# Page text
## START

CFR Incoterm 2026 Explained: A Guide to Cost and Freight

In global trade, a misunderstanding of Incoterms can lead to unexpected costs and significant liabilities. The line between where your cost responsibility ends and where your risk begins is a critical detail that can impact your bottom line. This ambiguity is frequently encountered with the Cost and Freight (CFR) rule, where the precise division of obligations between buyer and seller can be a source of confusion for UK businesses.

This definitive guide is designed to provide clarity and confidence. We will deliver a structured explanation of the CFR Incoterm, detailing the exact point at which risk transfers and outlining the full scope of costs for each party. By understanding these rules, you will be equipped to negotiate contracts more effectively, accurately calculate total landed costs, and avoid the hidden financial risks associated with misinterpreting this crucial shipping term. Our goal is to empower you to manage your freight with precision and certainty.

Key Takeaways

  • Pinpoint the exact moment risk transfers from the seller to you, which occurs long before the goods arrive at the destination port.

## END

# Tasks for this exercise
1) In the CFR Incoterm guide, what does understanding the rules equip the reader to do? List every item.
2) Carry on the CFR Incoterm guide, picking up right after its first key takeaway.

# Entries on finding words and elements

## START

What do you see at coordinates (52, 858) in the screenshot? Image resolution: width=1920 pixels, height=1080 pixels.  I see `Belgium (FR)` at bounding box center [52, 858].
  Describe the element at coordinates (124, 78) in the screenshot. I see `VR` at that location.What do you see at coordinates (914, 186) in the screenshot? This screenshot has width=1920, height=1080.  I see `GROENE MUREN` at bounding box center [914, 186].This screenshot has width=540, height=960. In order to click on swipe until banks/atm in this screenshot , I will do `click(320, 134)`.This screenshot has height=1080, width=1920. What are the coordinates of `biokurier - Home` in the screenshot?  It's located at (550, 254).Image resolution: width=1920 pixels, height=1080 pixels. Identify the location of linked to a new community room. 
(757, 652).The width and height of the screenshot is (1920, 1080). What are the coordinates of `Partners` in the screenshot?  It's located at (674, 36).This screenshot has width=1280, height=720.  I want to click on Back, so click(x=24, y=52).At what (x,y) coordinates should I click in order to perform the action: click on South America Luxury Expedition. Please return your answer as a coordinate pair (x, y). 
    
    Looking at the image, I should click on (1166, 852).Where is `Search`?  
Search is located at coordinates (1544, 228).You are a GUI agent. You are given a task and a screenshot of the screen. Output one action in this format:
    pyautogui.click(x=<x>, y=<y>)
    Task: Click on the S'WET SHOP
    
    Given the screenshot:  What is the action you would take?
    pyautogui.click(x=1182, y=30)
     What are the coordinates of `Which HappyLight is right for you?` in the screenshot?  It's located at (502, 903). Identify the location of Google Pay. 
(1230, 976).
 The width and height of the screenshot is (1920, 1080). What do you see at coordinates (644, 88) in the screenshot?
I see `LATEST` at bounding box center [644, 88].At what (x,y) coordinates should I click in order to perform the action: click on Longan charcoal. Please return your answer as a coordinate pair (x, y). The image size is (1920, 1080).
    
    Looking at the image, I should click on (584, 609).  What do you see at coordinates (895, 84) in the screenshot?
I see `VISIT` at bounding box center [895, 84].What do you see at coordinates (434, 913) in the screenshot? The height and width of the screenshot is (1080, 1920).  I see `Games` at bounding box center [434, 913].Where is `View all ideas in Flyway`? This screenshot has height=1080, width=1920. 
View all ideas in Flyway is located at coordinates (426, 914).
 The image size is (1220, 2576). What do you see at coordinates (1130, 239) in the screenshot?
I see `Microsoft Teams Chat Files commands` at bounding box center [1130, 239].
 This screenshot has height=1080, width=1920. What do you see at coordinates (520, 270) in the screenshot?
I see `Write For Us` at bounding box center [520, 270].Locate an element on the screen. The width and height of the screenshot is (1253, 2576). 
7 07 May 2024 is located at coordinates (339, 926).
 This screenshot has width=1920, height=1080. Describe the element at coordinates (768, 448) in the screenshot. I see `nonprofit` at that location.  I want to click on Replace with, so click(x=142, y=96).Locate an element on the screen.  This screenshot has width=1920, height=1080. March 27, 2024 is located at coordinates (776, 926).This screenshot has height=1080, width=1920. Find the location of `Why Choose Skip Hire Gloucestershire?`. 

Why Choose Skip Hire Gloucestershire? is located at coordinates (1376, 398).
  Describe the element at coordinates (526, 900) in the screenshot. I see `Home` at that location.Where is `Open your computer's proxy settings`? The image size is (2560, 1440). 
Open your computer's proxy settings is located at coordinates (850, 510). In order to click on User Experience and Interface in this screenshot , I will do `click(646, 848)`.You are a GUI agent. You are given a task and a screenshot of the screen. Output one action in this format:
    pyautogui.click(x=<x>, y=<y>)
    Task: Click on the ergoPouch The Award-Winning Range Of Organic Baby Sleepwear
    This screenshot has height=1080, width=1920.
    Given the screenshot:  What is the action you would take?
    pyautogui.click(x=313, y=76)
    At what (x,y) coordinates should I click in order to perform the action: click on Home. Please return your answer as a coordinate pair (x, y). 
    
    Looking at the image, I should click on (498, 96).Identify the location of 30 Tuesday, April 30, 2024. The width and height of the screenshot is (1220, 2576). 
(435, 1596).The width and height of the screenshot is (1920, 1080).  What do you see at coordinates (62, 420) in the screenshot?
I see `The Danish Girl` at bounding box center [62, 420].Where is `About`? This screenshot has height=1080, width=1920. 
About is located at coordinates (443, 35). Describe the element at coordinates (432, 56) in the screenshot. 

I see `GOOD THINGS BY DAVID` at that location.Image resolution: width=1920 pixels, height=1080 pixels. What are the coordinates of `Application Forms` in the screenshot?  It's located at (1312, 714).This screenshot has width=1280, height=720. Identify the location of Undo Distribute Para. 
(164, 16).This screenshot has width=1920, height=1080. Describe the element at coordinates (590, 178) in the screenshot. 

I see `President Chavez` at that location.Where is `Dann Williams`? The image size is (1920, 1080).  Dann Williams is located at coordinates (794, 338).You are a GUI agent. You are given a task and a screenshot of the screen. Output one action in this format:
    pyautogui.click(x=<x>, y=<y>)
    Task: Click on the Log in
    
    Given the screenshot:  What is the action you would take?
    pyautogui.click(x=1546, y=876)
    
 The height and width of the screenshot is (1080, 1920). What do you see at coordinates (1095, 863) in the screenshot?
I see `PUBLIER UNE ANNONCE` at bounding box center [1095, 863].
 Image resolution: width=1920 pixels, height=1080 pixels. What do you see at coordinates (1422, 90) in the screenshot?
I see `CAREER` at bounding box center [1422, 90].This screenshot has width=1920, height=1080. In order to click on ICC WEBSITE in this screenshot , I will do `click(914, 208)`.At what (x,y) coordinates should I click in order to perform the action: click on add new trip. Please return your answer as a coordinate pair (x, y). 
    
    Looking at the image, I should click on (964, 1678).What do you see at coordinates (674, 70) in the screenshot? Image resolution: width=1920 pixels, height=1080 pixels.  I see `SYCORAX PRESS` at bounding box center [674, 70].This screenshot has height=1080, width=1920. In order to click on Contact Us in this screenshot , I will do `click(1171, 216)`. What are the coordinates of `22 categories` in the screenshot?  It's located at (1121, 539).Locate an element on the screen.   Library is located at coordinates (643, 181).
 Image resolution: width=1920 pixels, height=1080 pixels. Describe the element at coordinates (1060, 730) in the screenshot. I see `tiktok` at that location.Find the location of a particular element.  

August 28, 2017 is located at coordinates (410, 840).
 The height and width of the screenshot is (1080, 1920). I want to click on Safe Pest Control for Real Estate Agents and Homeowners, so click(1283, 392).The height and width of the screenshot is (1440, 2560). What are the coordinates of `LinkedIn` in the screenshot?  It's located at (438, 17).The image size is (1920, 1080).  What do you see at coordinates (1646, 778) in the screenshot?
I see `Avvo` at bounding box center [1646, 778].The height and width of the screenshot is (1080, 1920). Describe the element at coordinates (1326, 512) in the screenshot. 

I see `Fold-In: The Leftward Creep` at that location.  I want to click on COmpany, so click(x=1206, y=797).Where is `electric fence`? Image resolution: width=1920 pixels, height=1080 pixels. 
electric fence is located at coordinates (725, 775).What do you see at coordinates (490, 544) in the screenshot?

## END

# Answers to each task
1)
- Negotiate contracts more effectively
- Accurately calculate total landed costs
- Avoid the hidden financial risks associated with misinterpreting this crucial shipping term

2)
  • Clarify your insurance obligations; under CFR, the buyer is solely responsible for securing cargo insurance from the port of loading onwards.
  • Compare the cfr Incoterm against CIF and FOB in a clear breakdown to determine which rule best aligns with your shipping strategy.
  • Identify the specific scenarios where CFR is the optimal choice for your shipment, especially when you want greater control over insurance.

What is CFR (Cost and Freight) in Shipping?

Cost and Freight (CFR) is an Incoterm where the seller is responsible for delivering goods and paying for the sea freight to a named destination port. As one of the 11 official Incoterms published by the International Chamber of Commerce (ICC), it provides a globally recognised framework for international trade contracts. CFR is used exclusively for sea and inland waterway transport.

A critical distinction within the cfr rule is the separation of cost and risk. While the seller’s obligation to pay for transport extends to the port of destination, their risk for the goods ends much earlier. The risk of loss or damage transfers to the buyer as soon as the goods are loaded on board the vessel at the port of origin. This division is a fundamental concept that both parties must clearly understand to avoid disputes.

The Scope of the CFR Incoterm

The CFR rule is specifically designed for ocean or inland waterway freight. It is most suitable for non-containerized goods, such as bulk cargo (e.g., grain, oil, or minerals) or oversized items that are loaded directly onto a vessel. For modern containerized freight, where goods are handed over to a carrier at a terminal before being loaded, the CPT (Carriage Paid To) Incoterm is the more appropriate and recommended alternative, as it better reflects the realities of container logistics.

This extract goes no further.